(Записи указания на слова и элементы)
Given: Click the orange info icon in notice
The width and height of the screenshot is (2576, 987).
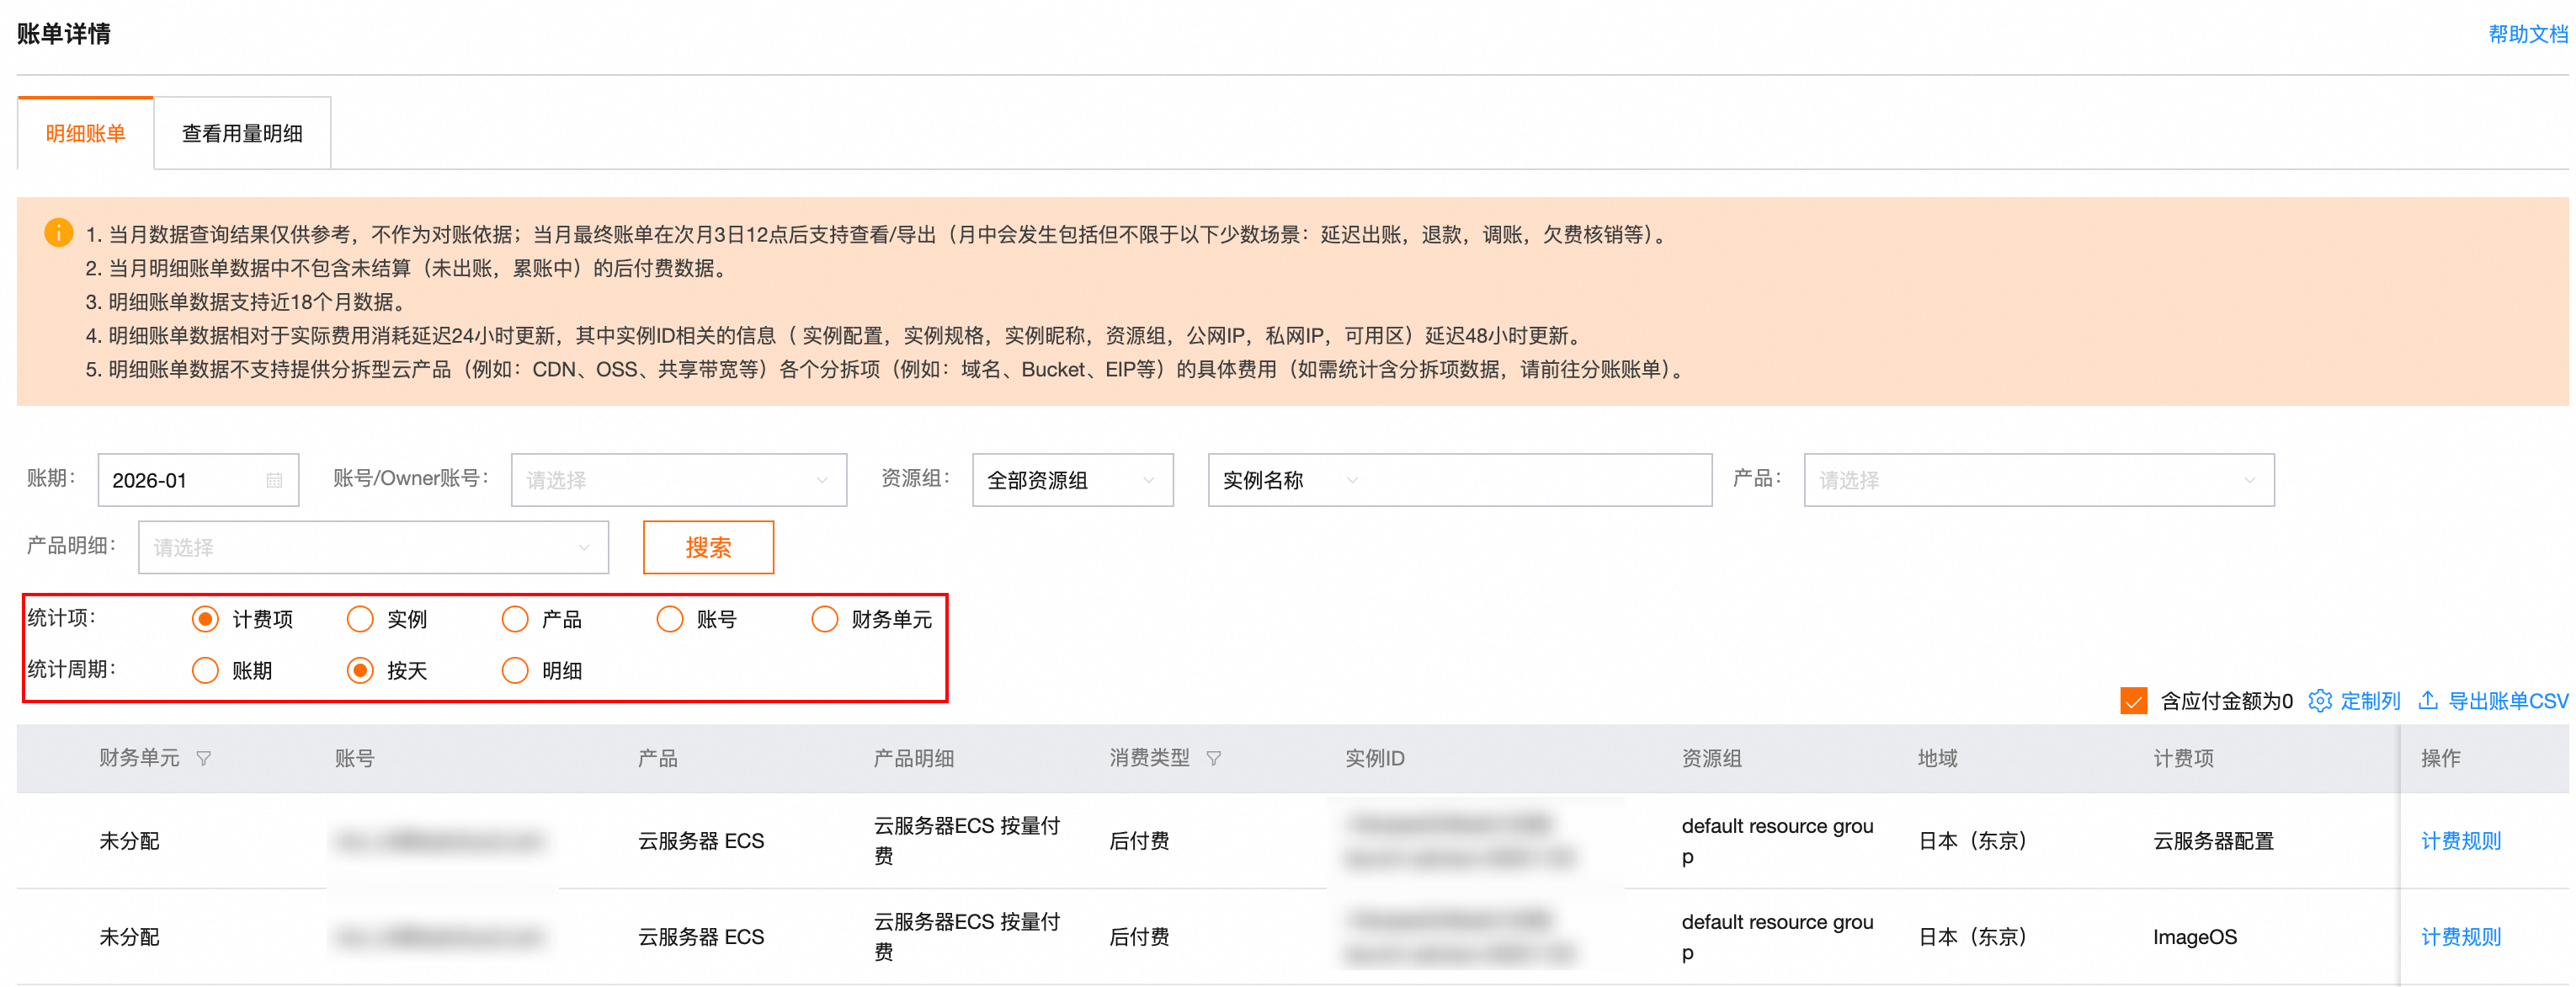Looking at the screenshot, I should tap(59, 233).
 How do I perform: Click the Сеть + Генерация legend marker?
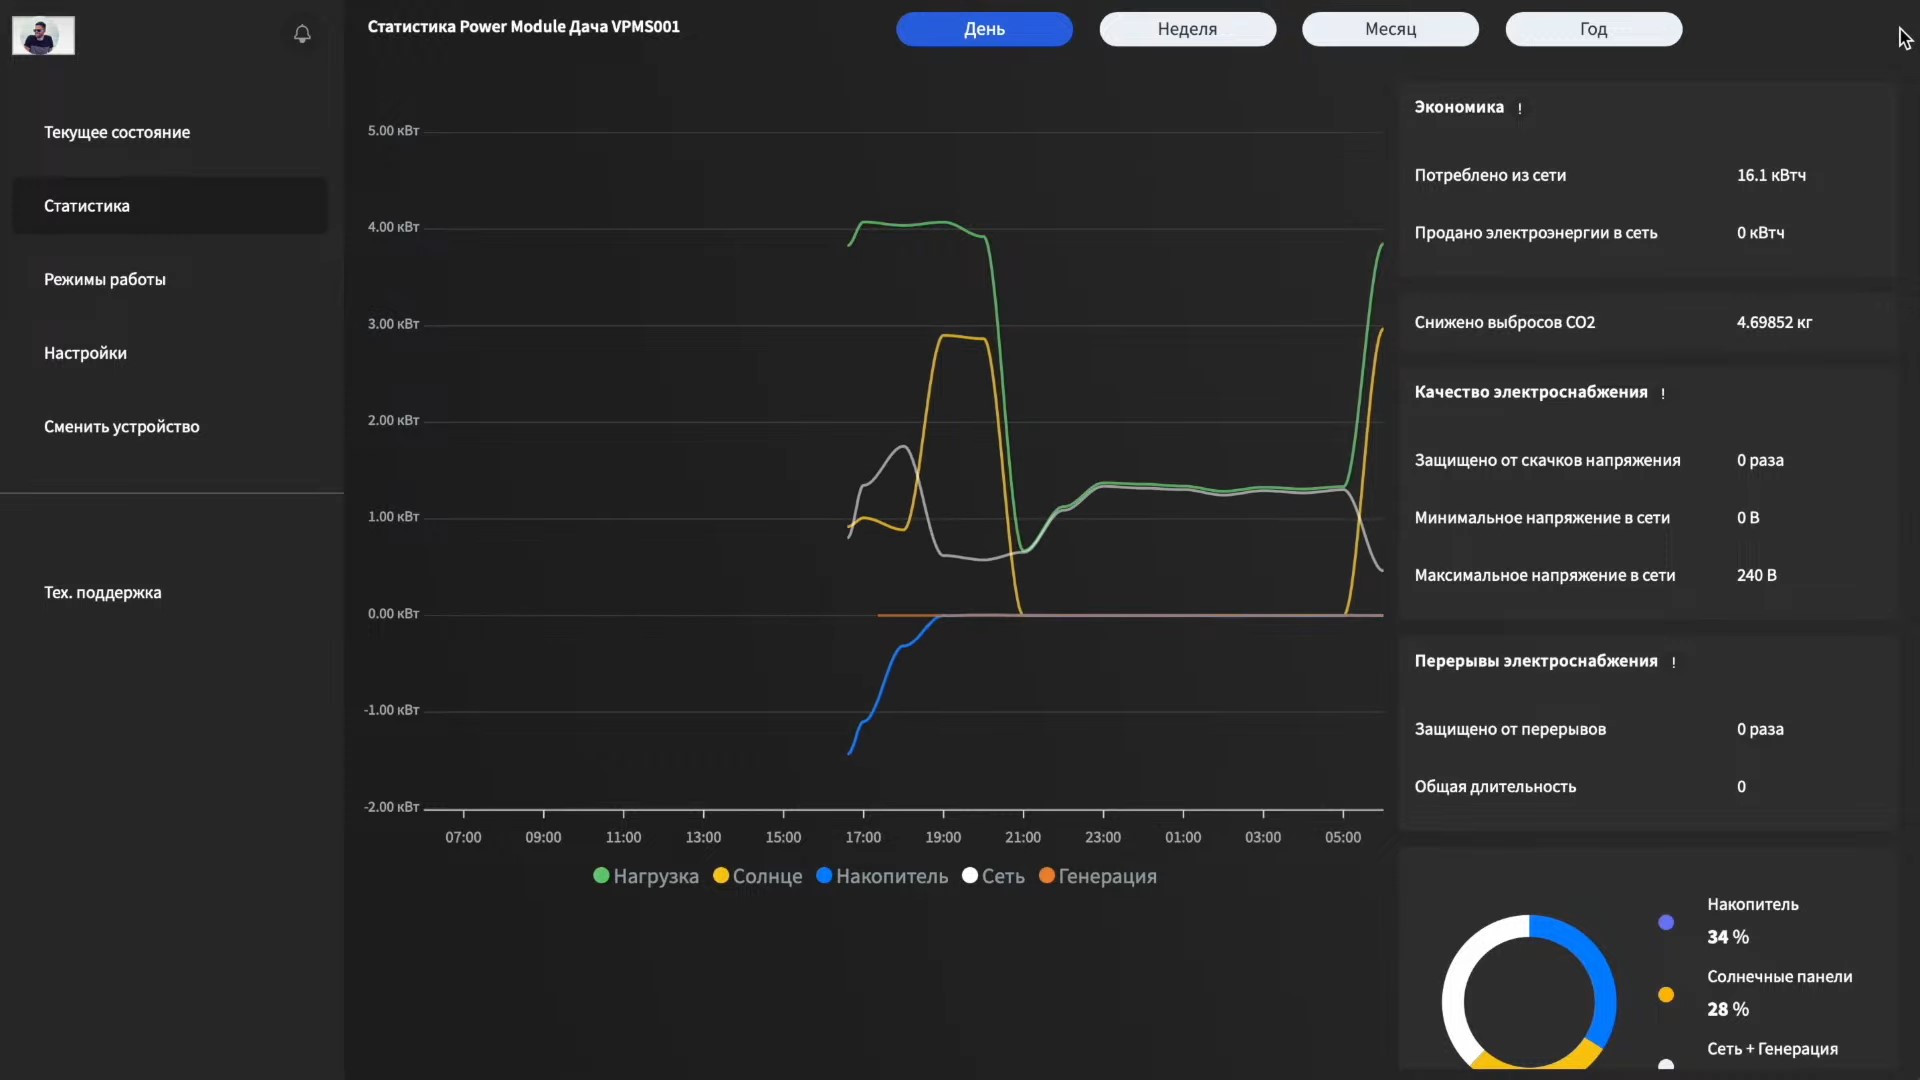click(x=1665, y=1066)
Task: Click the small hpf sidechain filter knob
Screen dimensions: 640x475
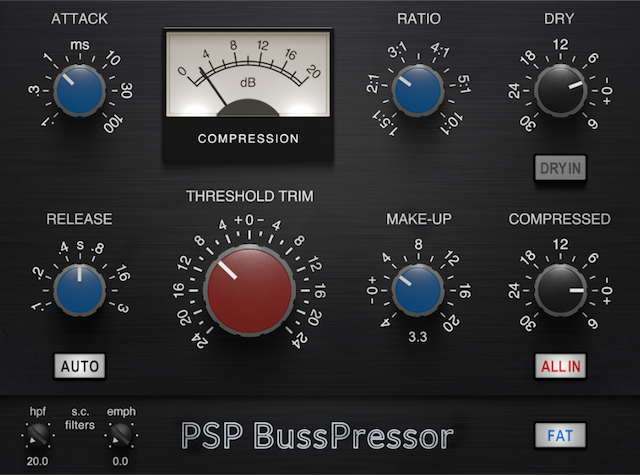Action: click(x=35, y=434)
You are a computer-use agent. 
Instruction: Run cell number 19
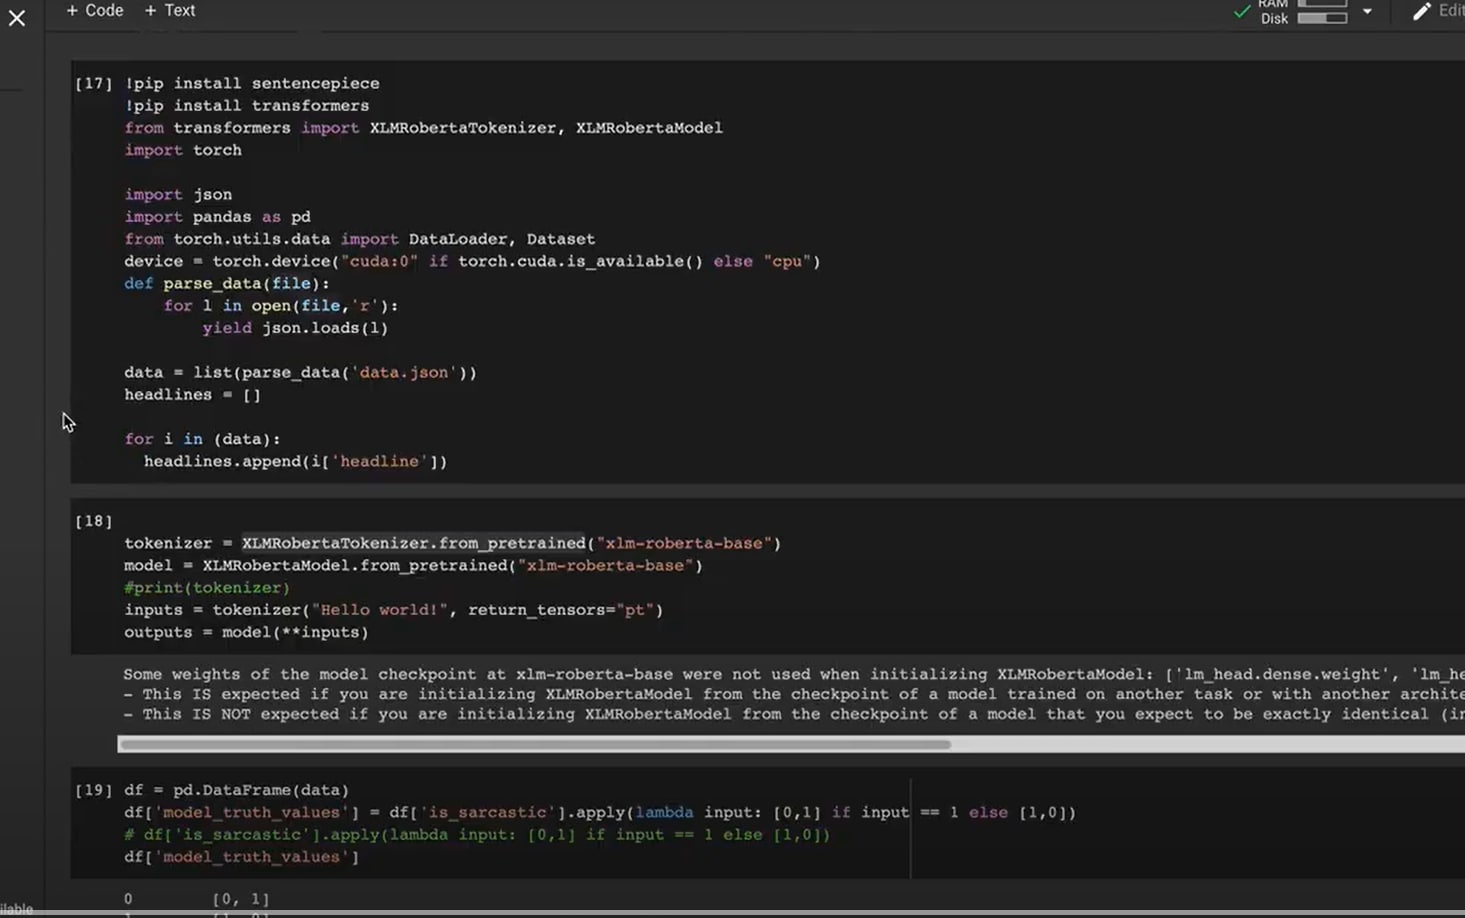tap(93, 790)
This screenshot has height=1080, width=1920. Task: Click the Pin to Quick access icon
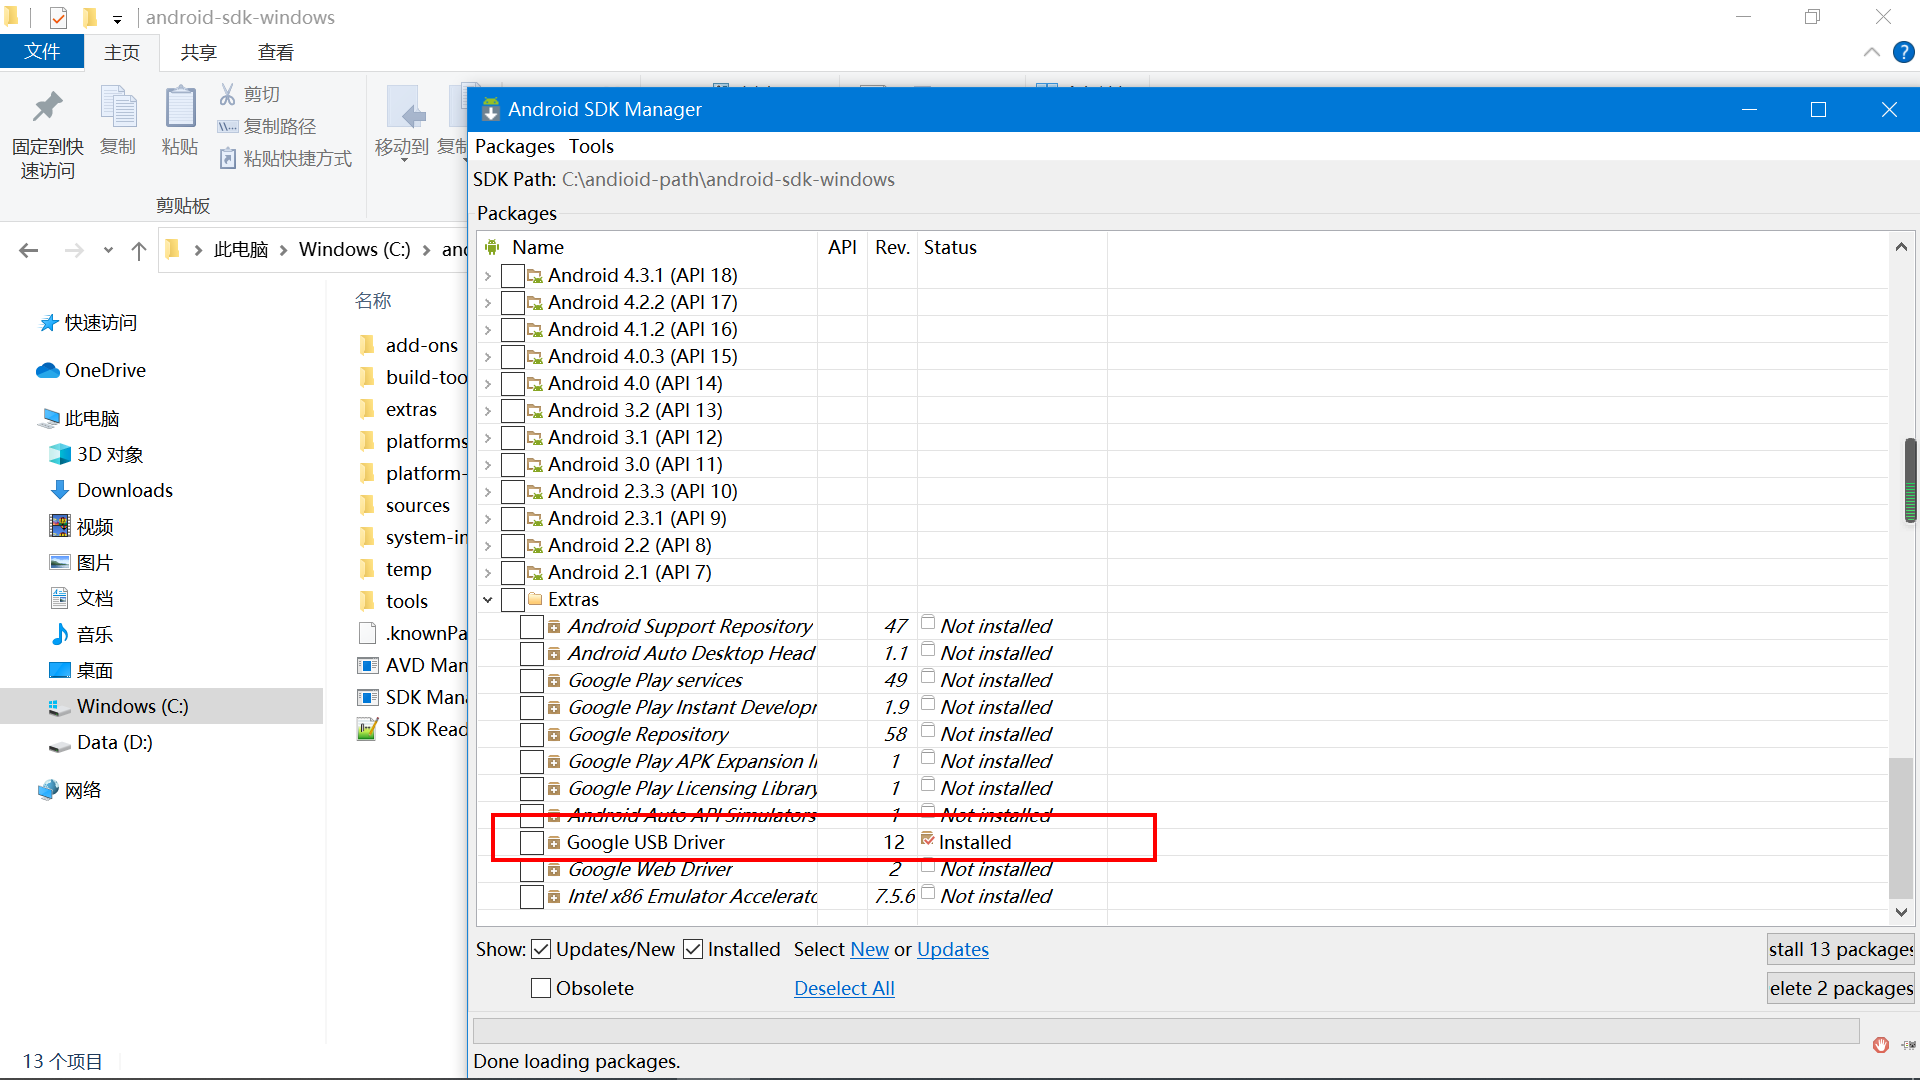point(47,107)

[Что сделать] Оформите, пожалуйста, все строки материала выше в виде нумерованного списка, пропустив пустые строки. Изображения в ответ не включайте.

[Правильный ответ]
1. Given: Click the orange info icon in notice
2. The width and height of the screenshot is (2576, 987).
3. Looking at the screenshot, I should tap(59, 233).
4.  How do I perform: Click the Сеть + Генерация legend marker?
5. click(x=1665, y=1066)
6. Task: Click the small hpf sidechain filter knob
7. Screen dimensions: 640x475
8. Action: click(x=35, y=434)
9. You are a computer-use agent. 
10. Instruction: Run cell number 19
11. tap(93, 790)
12. This screenshot has height=1080, width=1920. Task: Click the Pin to Quick access icon
13. point(47,107)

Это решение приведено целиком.